- [Exercise]:
Each line of the material below must be transcribed exactly.
..........
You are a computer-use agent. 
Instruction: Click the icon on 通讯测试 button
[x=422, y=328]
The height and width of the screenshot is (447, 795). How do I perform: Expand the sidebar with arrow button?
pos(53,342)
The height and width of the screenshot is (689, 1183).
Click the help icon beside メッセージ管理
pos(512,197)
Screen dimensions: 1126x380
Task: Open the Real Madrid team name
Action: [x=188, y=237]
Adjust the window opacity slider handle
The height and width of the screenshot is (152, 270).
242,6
..........
- [Output for this task]:
You are a computer-use agent. 
Instruction: Click the icon on 通讯测试 button
[x=422, y=328]
The height and width of the screenshot is (447, 795). How do I perform: Expand the sidebar with arrow button?
pos(53,342)
The height and width of the screenshot is (689, 1183).
Click the help icon beside メッセージ管理
pos(512,197)
Screen dimensions: 1126x380
Task: Open the Real Madrid team name
Action: [x=188, y=237]
Adjust the window opacity slider handle
The height and width of the screenshot is (152, 270).
242,6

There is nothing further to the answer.